Abstract

The objective of this study was to assess the difference in voice quality as defined by acoustical analysis using sustained vowel in laryngectomized patients in comparison with normal volunteers. This was designed as a retrospective single center cohort study. An adult tertiary referral unit formed the setting of this study. Fifty patients (40 males) who underwent total laryngectomy and 31 normal volunteers (18 male) participated. Group comparisons with the first three formant frequencies (F1, F2, and F3) using linear predictive coding (LPC) (Laryngograph Ltd, London, UK) was performed.
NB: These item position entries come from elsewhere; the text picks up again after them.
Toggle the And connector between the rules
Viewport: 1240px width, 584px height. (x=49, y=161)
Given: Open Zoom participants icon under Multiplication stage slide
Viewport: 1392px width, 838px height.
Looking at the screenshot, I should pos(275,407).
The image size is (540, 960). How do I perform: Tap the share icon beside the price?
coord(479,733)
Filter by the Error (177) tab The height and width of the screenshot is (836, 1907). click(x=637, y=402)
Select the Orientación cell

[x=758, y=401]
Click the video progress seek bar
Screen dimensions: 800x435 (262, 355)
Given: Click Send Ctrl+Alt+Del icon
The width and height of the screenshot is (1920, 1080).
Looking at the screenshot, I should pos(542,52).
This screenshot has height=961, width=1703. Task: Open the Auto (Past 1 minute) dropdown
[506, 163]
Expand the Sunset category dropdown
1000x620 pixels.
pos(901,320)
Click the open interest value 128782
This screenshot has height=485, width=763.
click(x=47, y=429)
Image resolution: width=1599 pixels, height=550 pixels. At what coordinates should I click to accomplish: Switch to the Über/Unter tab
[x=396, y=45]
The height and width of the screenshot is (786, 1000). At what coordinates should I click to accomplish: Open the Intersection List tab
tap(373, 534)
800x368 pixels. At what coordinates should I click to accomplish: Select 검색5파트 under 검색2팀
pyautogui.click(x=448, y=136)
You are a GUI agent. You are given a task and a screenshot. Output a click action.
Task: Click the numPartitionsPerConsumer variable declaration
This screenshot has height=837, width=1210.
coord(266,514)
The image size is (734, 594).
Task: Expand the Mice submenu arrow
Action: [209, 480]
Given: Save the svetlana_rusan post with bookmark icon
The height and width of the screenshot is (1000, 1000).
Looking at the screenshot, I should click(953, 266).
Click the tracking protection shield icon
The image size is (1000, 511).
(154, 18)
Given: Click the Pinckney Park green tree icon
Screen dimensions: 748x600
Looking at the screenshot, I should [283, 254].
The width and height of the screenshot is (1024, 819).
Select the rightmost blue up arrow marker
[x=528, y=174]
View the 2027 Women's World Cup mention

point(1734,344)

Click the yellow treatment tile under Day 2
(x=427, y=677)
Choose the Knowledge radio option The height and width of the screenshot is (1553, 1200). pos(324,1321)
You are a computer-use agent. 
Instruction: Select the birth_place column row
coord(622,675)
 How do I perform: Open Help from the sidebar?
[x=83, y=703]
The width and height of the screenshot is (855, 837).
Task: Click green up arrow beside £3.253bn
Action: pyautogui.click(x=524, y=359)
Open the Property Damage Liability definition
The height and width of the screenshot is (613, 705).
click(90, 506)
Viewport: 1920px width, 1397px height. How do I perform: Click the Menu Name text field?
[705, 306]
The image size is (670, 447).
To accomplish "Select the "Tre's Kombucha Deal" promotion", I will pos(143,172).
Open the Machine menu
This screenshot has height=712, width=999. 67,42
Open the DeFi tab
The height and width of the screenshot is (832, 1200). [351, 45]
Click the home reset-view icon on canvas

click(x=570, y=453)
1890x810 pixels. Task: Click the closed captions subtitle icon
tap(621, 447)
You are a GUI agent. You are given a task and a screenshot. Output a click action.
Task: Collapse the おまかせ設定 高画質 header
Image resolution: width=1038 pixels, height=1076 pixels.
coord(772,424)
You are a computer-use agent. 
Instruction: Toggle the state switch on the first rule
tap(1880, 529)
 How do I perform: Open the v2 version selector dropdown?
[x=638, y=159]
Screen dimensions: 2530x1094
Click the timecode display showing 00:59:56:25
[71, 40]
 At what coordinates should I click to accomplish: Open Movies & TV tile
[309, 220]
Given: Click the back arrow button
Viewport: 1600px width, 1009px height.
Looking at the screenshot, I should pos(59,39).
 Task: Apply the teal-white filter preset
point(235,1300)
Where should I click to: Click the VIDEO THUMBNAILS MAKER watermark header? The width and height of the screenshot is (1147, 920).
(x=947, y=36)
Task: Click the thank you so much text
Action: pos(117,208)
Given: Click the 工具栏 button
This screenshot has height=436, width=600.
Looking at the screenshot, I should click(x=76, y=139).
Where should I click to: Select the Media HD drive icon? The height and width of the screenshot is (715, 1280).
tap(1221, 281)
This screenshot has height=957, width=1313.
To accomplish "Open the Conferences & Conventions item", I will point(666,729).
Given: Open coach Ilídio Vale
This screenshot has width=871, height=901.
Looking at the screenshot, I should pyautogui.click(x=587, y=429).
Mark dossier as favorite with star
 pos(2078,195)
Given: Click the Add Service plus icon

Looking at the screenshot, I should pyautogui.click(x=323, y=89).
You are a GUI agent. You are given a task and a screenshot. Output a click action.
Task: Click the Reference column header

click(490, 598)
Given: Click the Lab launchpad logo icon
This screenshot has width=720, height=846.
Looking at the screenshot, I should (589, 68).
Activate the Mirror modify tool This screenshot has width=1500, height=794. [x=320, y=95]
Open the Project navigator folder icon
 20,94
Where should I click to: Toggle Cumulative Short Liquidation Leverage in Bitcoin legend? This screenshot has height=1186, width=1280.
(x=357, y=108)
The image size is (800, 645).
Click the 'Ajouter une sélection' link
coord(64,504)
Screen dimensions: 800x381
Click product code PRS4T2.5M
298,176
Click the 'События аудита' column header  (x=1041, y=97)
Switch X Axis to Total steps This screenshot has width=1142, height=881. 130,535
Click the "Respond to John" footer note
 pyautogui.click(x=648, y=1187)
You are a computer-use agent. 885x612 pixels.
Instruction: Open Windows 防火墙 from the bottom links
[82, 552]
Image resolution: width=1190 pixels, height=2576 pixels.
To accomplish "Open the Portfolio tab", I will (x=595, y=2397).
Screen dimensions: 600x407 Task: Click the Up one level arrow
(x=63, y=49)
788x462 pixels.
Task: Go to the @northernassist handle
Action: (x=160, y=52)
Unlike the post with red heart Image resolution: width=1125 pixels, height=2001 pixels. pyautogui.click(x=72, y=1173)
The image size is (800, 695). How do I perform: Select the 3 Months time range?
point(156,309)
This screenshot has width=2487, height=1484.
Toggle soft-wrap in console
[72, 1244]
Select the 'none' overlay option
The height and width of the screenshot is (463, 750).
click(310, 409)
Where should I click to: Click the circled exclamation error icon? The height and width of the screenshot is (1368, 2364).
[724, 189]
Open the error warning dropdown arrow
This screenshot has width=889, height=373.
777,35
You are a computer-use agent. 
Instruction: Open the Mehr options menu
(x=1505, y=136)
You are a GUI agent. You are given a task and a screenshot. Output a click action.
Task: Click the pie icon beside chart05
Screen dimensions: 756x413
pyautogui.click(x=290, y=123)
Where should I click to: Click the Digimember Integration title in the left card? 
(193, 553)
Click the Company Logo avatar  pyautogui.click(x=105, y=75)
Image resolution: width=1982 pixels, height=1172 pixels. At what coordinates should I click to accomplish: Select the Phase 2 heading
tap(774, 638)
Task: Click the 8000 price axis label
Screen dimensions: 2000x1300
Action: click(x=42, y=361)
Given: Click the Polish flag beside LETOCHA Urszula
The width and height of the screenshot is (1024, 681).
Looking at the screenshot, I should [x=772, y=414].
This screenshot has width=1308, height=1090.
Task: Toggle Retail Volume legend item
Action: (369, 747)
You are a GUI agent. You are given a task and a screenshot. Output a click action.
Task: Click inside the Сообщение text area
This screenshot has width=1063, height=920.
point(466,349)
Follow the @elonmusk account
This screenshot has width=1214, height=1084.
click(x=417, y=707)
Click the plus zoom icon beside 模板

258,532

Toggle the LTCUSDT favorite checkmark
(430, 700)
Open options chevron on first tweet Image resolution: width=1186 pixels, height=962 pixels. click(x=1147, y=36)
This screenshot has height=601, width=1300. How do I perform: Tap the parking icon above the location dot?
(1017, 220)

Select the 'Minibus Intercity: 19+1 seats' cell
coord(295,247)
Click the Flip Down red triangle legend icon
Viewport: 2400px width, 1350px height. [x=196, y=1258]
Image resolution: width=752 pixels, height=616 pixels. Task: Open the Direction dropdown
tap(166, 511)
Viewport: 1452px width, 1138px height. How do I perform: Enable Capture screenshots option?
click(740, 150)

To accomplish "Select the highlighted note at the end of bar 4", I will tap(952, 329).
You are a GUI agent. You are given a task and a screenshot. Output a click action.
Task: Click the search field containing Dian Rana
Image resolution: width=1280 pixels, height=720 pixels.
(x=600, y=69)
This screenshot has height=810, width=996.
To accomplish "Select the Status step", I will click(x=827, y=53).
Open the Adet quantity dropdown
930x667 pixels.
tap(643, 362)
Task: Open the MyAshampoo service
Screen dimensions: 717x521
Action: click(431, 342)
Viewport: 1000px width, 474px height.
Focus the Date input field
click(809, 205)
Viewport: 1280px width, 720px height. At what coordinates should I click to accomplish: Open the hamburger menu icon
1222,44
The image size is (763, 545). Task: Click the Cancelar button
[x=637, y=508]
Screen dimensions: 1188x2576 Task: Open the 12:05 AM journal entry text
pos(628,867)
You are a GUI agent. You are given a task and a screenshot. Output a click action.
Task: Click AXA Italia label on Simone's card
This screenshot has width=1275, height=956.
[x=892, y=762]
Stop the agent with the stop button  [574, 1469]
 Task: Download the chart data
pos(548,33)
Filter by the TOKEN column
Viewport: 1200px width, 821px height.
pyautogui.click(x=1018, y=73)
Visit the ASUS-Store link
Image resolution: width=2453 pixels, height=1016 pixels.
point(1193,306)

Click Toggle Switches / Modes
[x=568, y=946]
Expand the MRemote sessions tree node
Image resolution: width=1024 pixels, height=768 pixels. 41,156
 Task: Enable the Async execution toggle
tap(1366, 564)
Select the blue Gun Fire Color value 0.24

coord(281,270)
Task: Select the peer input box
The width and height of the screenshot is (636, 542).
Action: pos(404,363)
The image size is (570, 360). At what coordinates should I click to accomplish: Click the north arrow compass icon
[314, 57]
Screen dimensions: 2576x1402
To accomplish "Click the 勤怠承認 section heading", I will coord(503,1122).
The existence of any significant difference of F1, F2, and F3 between the two groups using the sustained vowel /i/ and the effects of other factors namely, tumor stage (T), chemoradiotherapy, pharyngectomy, cricothyroid myotomy, closure of pharyngoesophageal segment, and postoperative complication were analyzed. Formant frequencies F1, F2, and F3 were significantly different in male laryngectomees compared to controls: F1 (P<0.001, Mann-Whitney U test), F2 (P<0.001, Student's t test), and F3 (P=0.008, Student's t test). There was no significant difference between females in both groups for all three formant frequencies. Chemoradiotherapy and postoperative complications (pharyngocutaneous fistula) caused a significantly lower formant F1 in men, but showed little effect in F2 and F3. Laryngectomized males produced significantly higher formant frequencies, F1, F2, and F3, compared to normal volunteers, and this is consistent with literature. Chemoradiotherapy and postoperative complications significantly influenced the formant scores in the laryngectomee population. This study shows that robust and reliable data could be obtained using electroglottography and LPC in normal volunteers and laryngectomees using a sustained vowel.